[meteorite-list] Revisiting flightpath of Indian Butte (Stanfield/Casa Grande) bolide of 7 June 1998

From: Matson, Rob D. <ROBERT.D.MATSON_at_meteoritecentral.com>
Date: Wed, 20 Jan 2016 19:06:07 +0000
Message-ID: <4A4FA25E4DFE584AA580F4F069F9B440B52390C5_at_EMP-EXMR104.corp.leidos.com>

Hi All,

I've been revisiting the June 7th, 1998, fall over Stanfield, AZ (Indian Butte), attempting to better
constrain the original bolide flight direction. I know David Kring at the time collected hundreds of
reports from witnesses, trying to piece together the trajectory and a likely fall zone. David
correctly surmised that the fall ended somewhere between Casa Grande and Gila Bend, but
nowhere have I read a report that estimated the flight direction and entry angle.

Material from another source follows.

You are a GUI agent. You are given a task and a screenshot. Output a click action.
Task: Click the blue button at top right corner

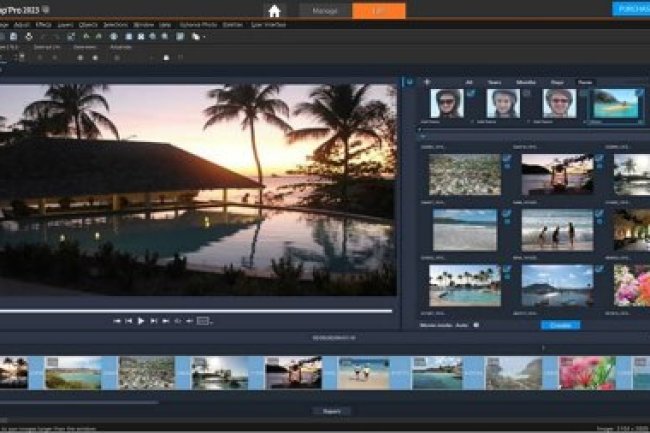coord(630,9)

The only
mention I've seen was in a reposted article that appeared on the meteorobs list:

http://www.meteorobs.org/maillist/msg08069.html

The paragraph in particular is a witness report by Joe Montani from central Tucson:

"Joe Montani, an observer with the UA Spacewatch program, which scans the heavens
looking for comets and asteroids, saw this object from his back yard in central Tucson.
 
"He said it appeared in the sky almost due north, and while it appeared to go almost
straight down toward the ground, that likely was an optical illusion. Montani believes
it may have been moving almost parallel to the Earth's surface.
 
 "If its angle of attack had been any more shallow, it would have bounced
 off the Earth's atmosphere and back into space," Montani said.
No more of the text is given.